### Record list

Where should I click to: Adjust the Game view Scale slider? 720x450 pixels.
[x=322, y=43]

######
### Record list

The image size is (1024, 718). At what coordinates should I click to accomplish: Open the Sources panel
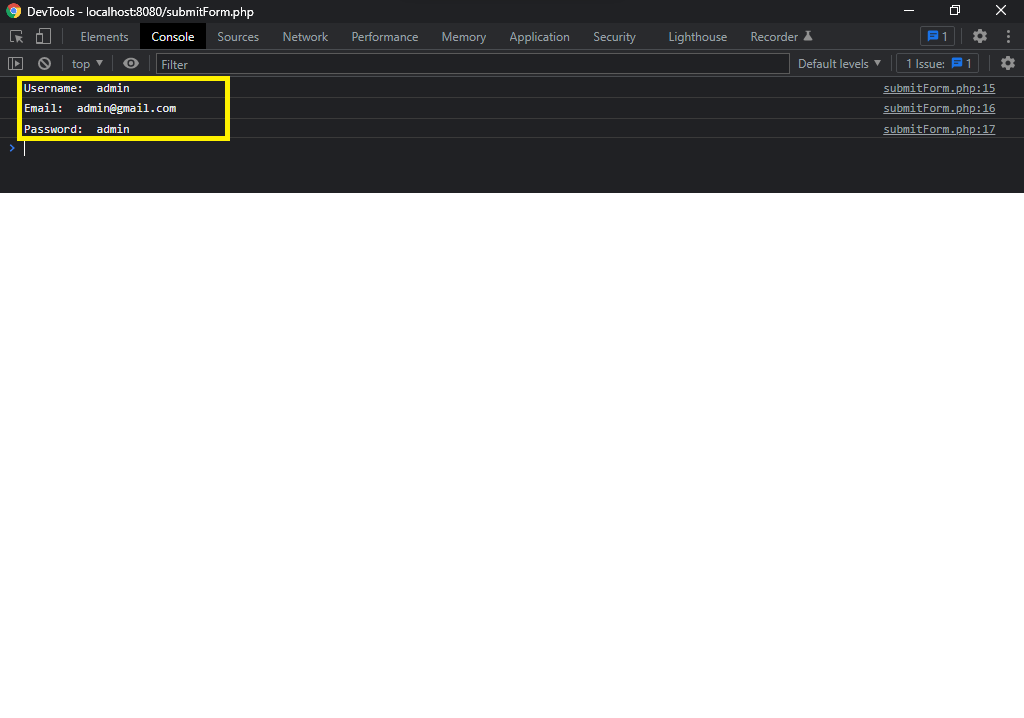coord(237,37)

######
### Record list

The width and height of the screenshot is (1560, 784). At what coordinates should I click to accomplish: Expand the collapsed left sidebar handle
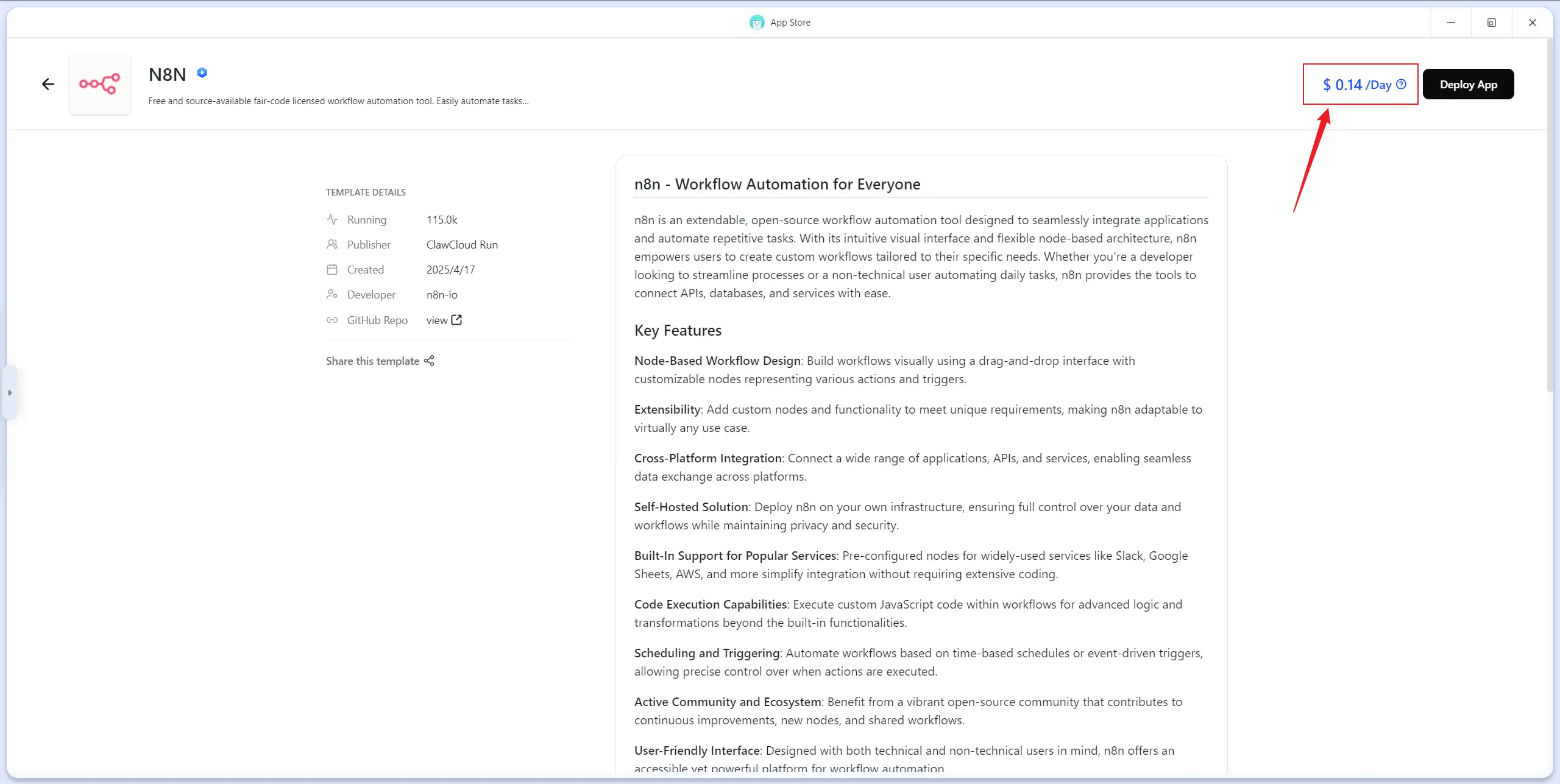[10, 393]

######

◆ Your objective ◆
Express the lines from the one containing "Where should I" through the one containing "[x=322, y=43]", both included, as a Markdown table with the columns Row and Line, numbering each line and leaving out blank lines.

◆ Answer to this task ◆
| Row | Line |
|---|---|
| 1 | Where should I click to: Adjust the Game view Scale slider? 720x450 pixels. |
| 2 | [x=322, y=43] |